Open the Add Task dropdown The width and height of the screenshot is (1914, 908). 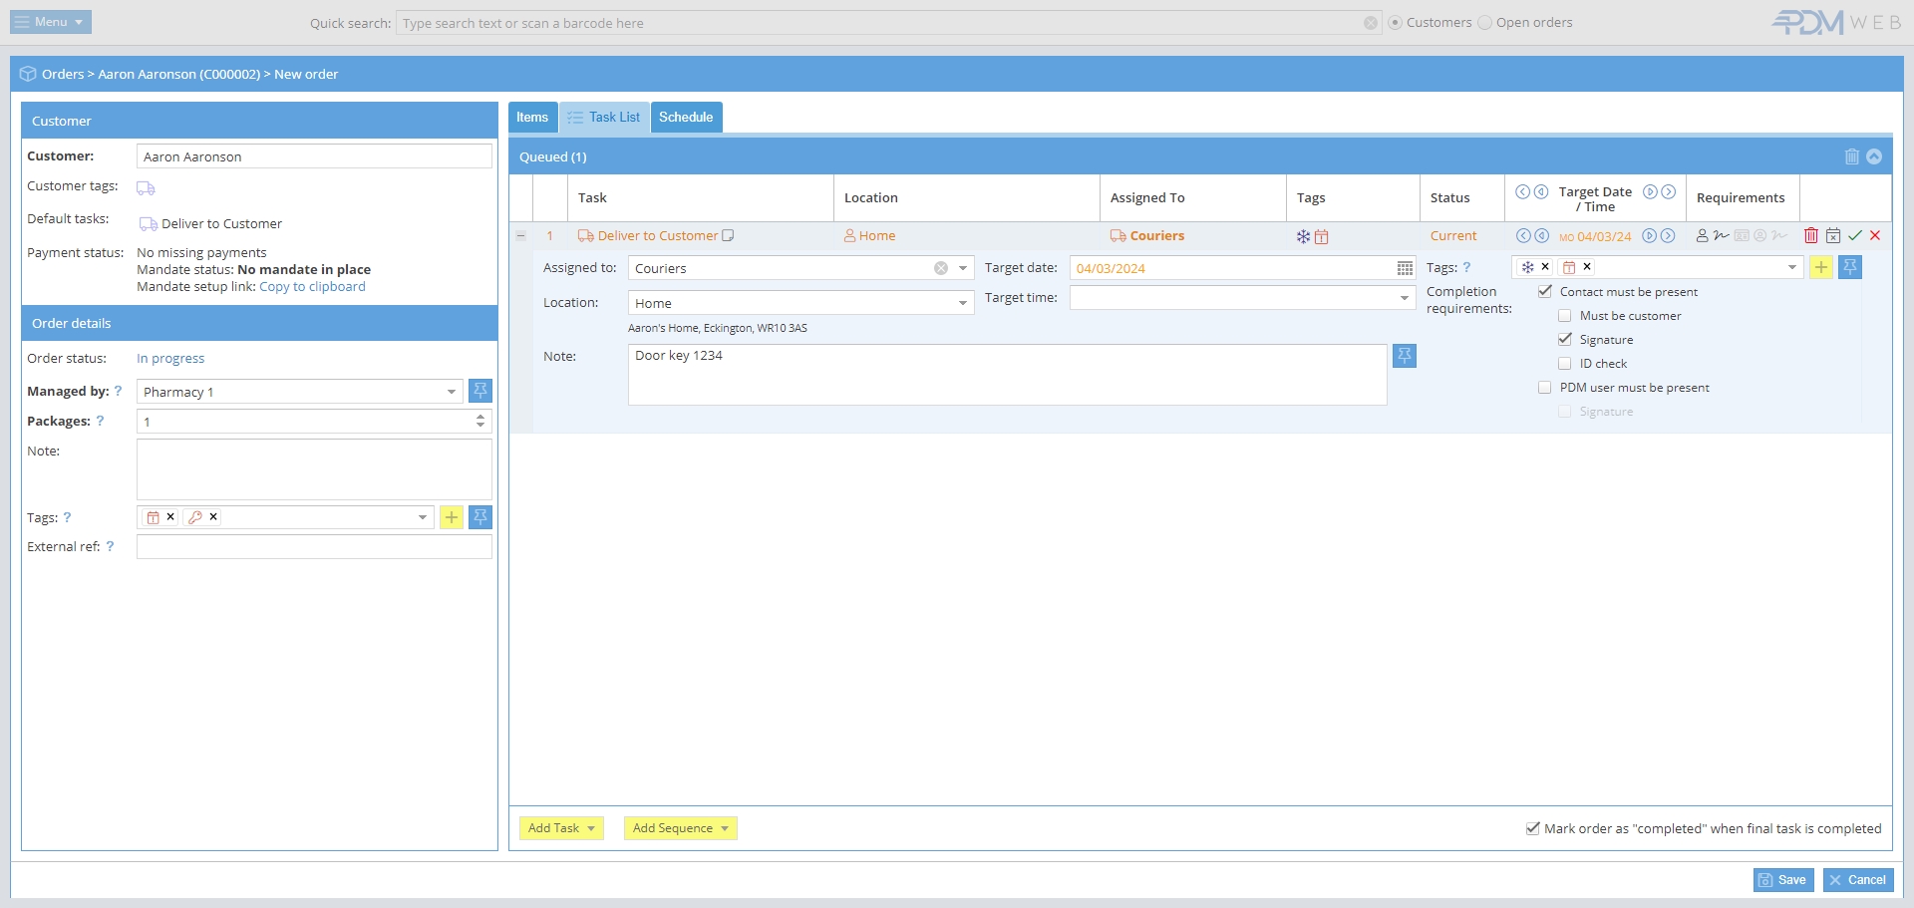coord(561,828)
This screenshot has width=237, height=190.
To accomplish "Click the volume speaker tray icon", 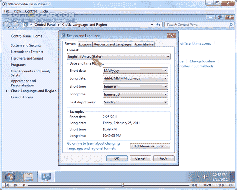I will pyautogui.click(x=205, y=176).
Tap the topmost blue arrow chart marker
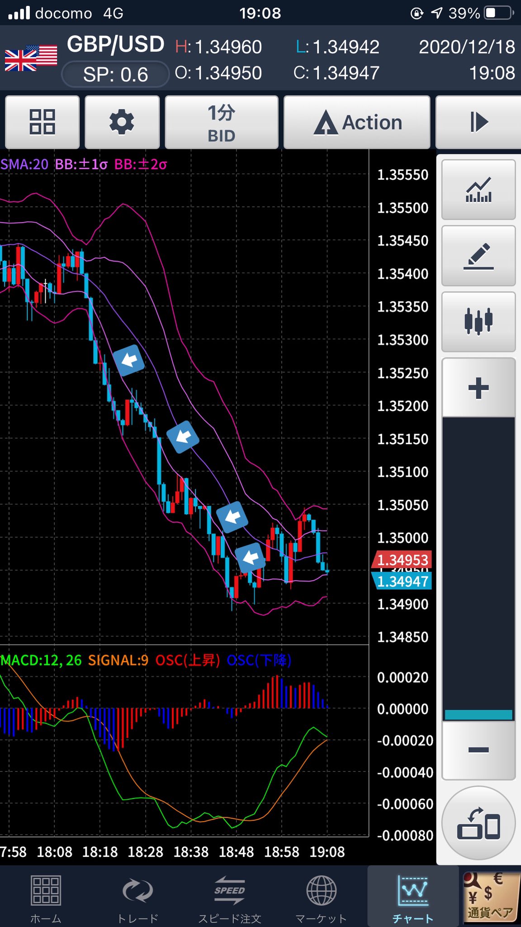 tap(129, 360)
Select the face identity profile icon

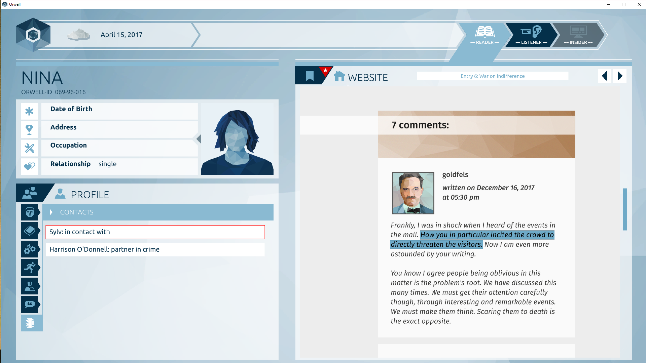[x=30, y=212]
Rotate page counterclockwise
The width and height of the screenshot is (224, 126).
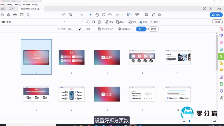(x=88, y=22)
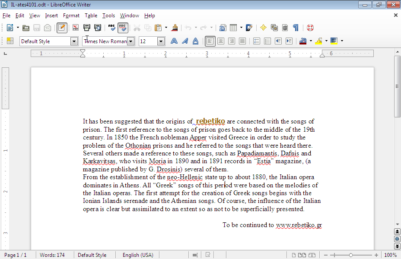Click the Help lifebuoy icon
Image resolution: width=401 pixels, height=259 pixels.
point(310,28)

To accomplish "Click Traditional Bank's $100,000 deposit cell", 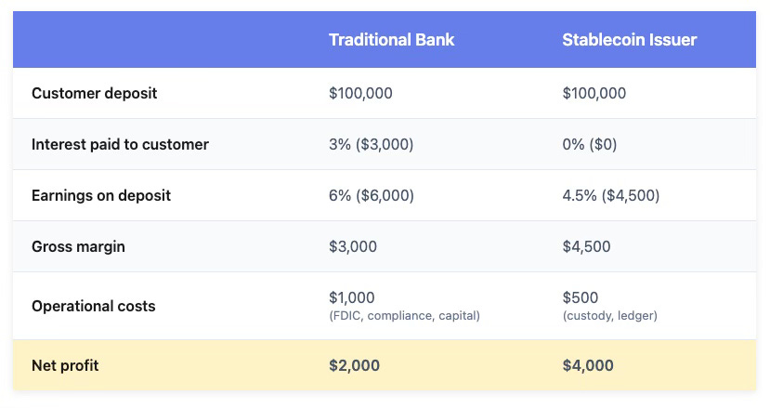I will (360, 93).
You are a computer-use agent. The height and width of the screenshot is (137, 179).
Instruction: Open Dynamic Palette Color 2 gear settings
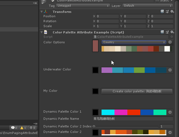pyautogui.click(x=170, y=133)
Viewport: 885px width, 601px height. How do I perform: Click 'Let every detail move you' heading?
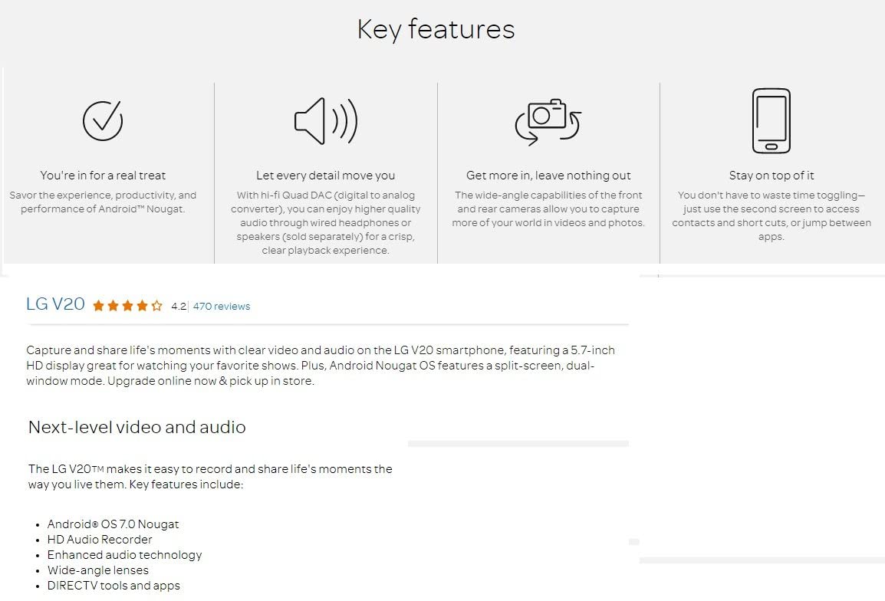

▬▬▬▬▬▬▬▬▬▬

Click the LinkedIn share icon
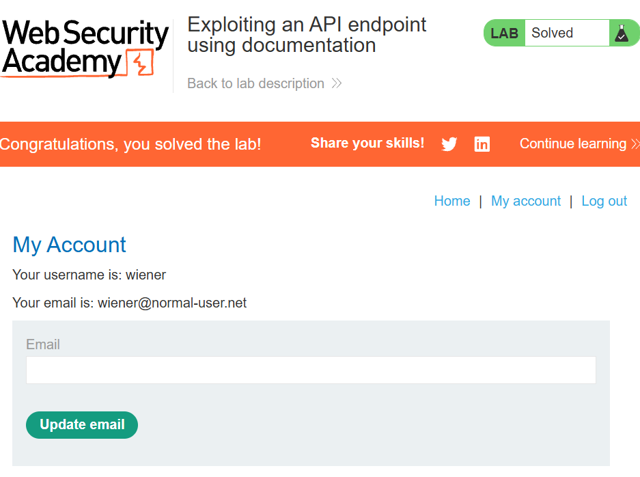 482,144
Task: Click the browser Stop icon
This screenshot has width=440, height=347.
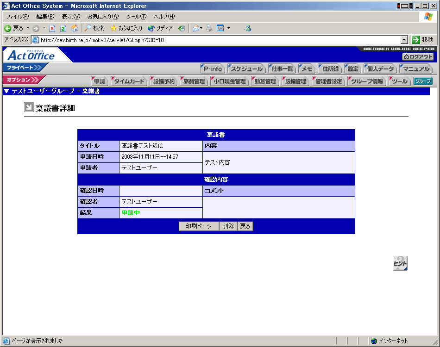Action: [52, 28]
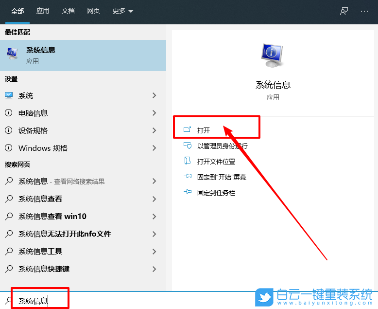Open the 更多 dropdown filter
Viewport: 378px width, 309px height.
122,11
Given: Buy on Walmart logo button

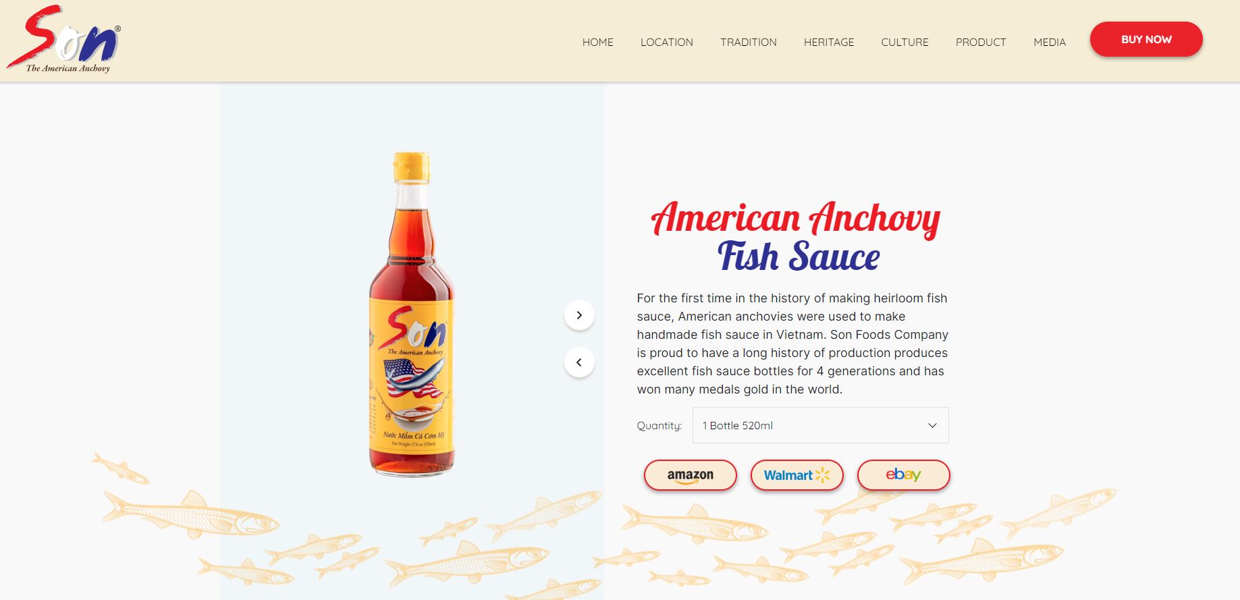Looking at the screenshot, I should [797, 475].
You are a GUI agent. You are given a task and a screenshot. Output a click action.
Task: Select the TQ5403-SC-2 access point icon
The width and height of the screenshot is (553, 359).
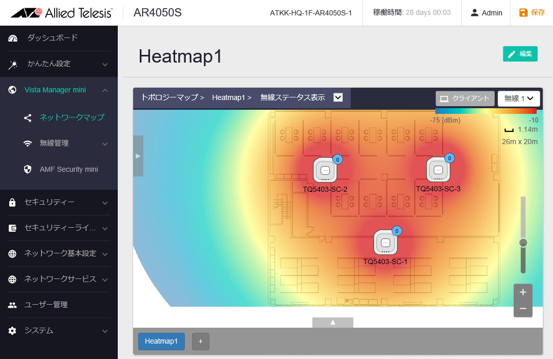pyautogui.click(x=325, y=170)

▬▬▬▬▬▬▬▬▬▬

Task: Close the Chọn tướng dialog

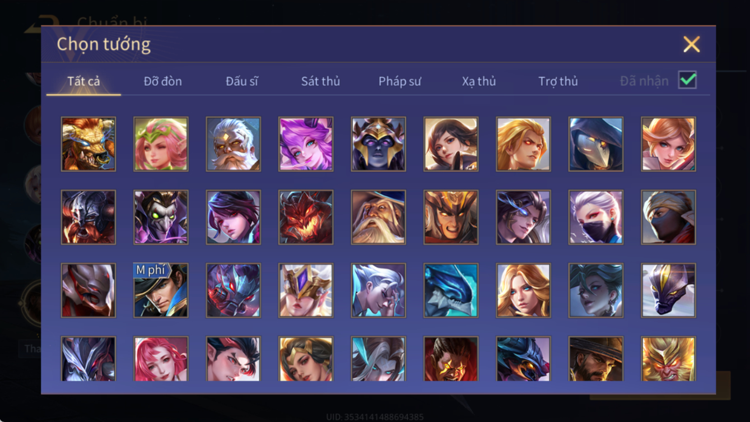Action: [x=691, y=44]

▬▬▬▬▬▬▬▬▬▬

> **Task directions**
To complete this exercise, transcribe exactly the lines above from the one that holds "You are a computer-use" through the one that holds "Viewport: 885px width, 601px". Pictures stay out.

> **Written answer**
You are a computer-use agent. The height and width of the screenshot is (137, 179).
Instruction: Open Dynamic Palette Color 2 gear settings
pyautogui.click(x=170, y=133)
Viewport: 885px width, 601px height. How do I perform: Click 'Let every detail move you' heading?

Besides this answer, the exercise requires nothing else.